§ **Data shown**
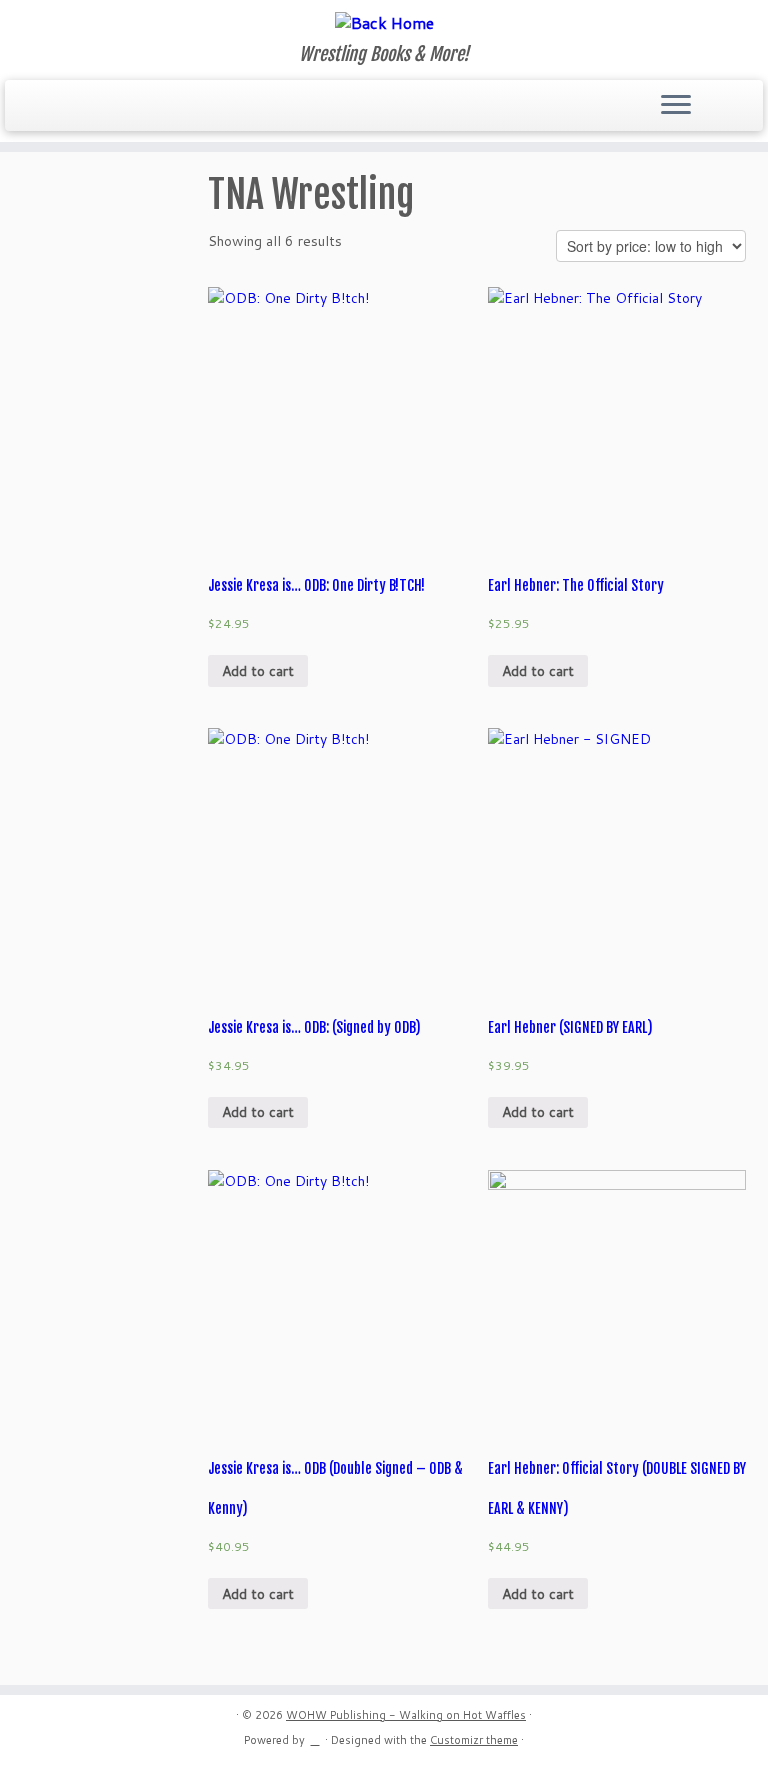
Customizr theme (474, 1740)
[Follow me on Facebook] (90, 107)
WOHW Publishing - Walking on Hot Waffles (406, 1715)
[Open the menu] (676, 106)
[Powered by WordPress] (315, 1736)
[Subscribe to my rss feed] (36, 107)
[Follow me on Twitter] (63, 107)
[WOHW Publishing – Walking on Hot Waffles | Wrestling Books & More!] (384, 22)
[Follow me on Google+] (117, 107)
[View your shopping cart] (735, 100)
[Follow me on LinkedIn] (198, 107)
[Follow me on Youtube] (144, 107)
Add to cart (258, 671)
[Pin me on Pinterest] (171, 107)
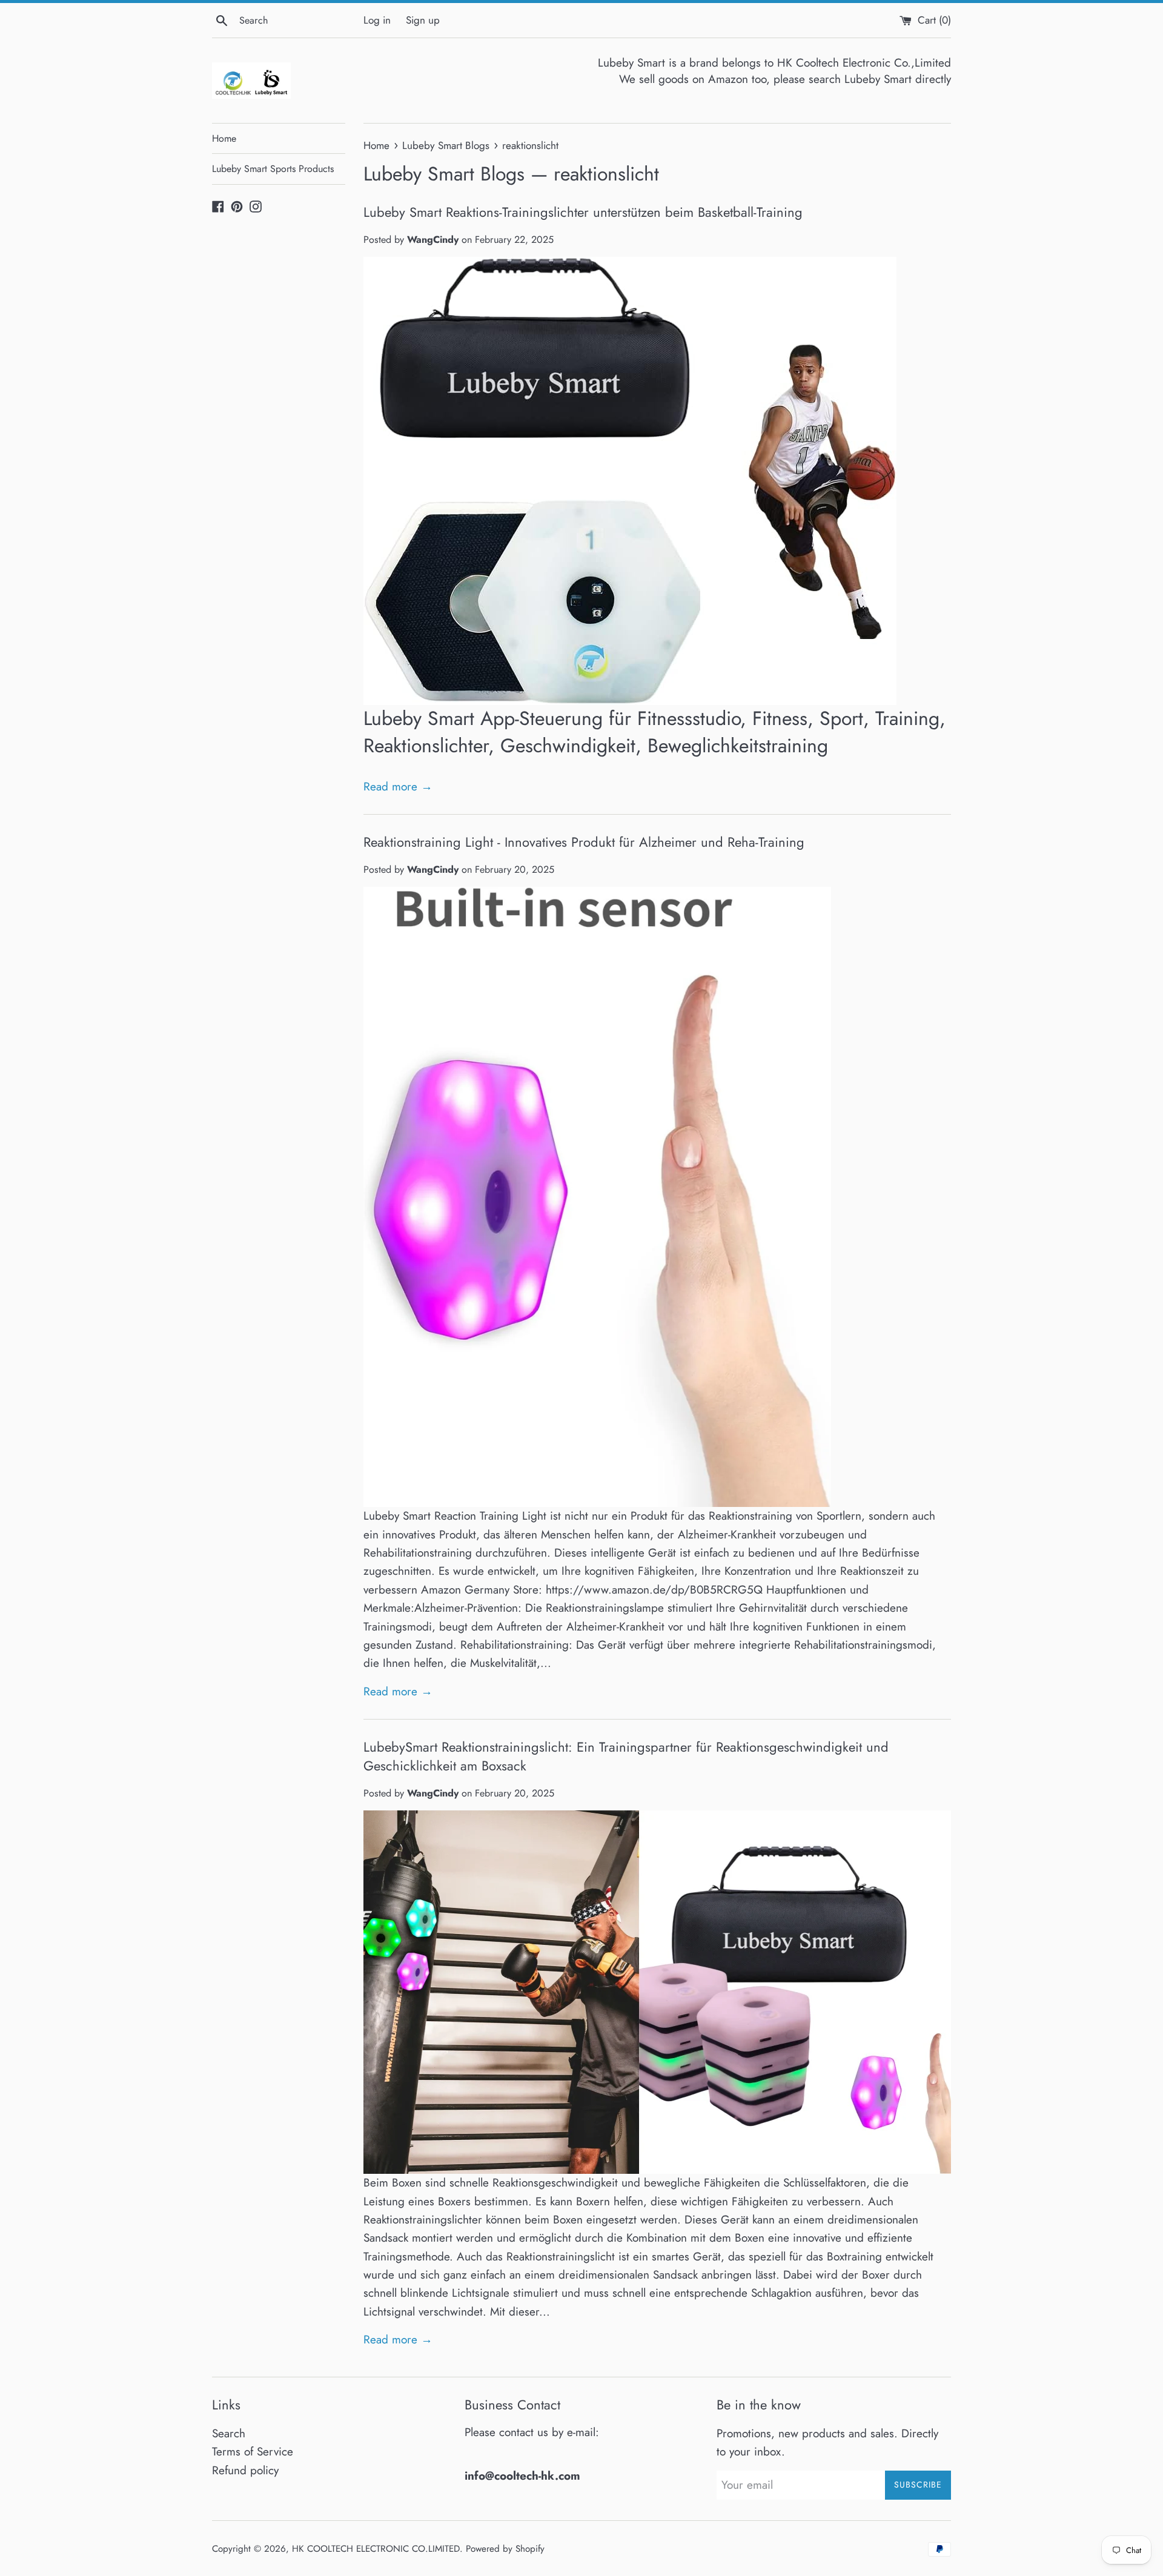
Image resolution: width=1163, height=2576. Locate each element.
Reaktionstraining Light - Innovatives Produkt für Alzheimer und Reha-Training (583, 842)
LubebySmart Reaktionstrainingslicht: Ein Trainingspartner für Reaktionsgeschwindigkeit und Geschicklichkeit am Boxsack (626, 1756)
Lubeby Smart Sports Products (273, 169)
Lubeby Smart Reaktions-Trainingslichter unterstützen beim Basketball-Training (583, 212)
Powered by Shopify (505, 2548)
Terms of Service (252, 2451)
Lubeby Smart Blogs (444, 174)
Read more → (397, 786)
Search (228, 2433)
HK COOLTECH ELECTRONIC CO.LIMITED (376, 2548)
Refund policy (245, 2470)
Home (224, 138)
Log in (377, 20)
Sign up (423, 20)
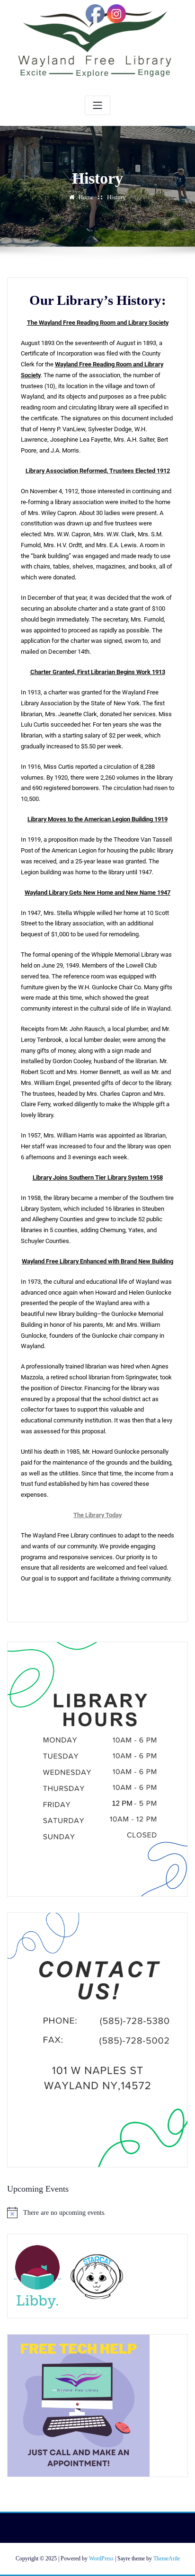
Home (86, 197)
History (116, 197)
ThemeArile (166, 2558)
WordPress (101, 2558)
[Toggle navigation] (97, 105)
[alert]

§ **What is required**
Repeat the data exactly in full, omitting its pictures.

§ **Solution to the exercise**
Customizr theme (474, 1740)
[Follow me on Facebook] (90, 107)
WOHW Publishing - Walking on Hot Waffles (406, 1715)
[Open the menu] (676, 106)
[Powered by WordPress] (315, 1736)
[Subscribe to my rss feed] (36, 107)
[Follow me on Twitter] (63, 107)
[WOHW Publishing – Walking on Hot Waffles | Wrestling Books & More!] (384, 22)
[Follow me on Google+] (117, 107)
[View your shopping cart] (735, 100)
[Follow me on LinkedIn] (198, 107)
[Follow me on Youtube] (144, 107)
Add to cart (258, 671)
[Pin me on Pinterest] (171, 107)
Image resolution: width=1163, height=2576. Locate each element.
Reaktionstraining Light - Innovatives Produkt für Alzheimer und Reha-Training (583, 842)
LubebySmart Reaktionstrainingslicht: Ein Trainingspartner für Reaktionsgeschwindigkeit und Geschicklichkeit am Boxsack (626, 1756)
Lubeby Smart Sports Products (273, 169)
Lubeby Smart Reaktions-Trainingslichter unterstützen beim Basketball-Training (583, 212)
Powered by Shopify (505, 2548)
Terms of Service (252, 2451)
Lubeby Smart Blogs (444, 174)
Read more → (397, 786)
Search (228, 2433)
HK COOLTECH ELECTRONIC CO.LIMITED (376, 2548)
Refund policy (245, 2470)
Home (224, 138)
Log in (377, 20)
Sign up (423, 20)
Home (86, 197)
History (116, 197)
ThemeArile (166, 2558)
WordPress (101, 2558)
[Toggle navigation] (97, 105)
[alert]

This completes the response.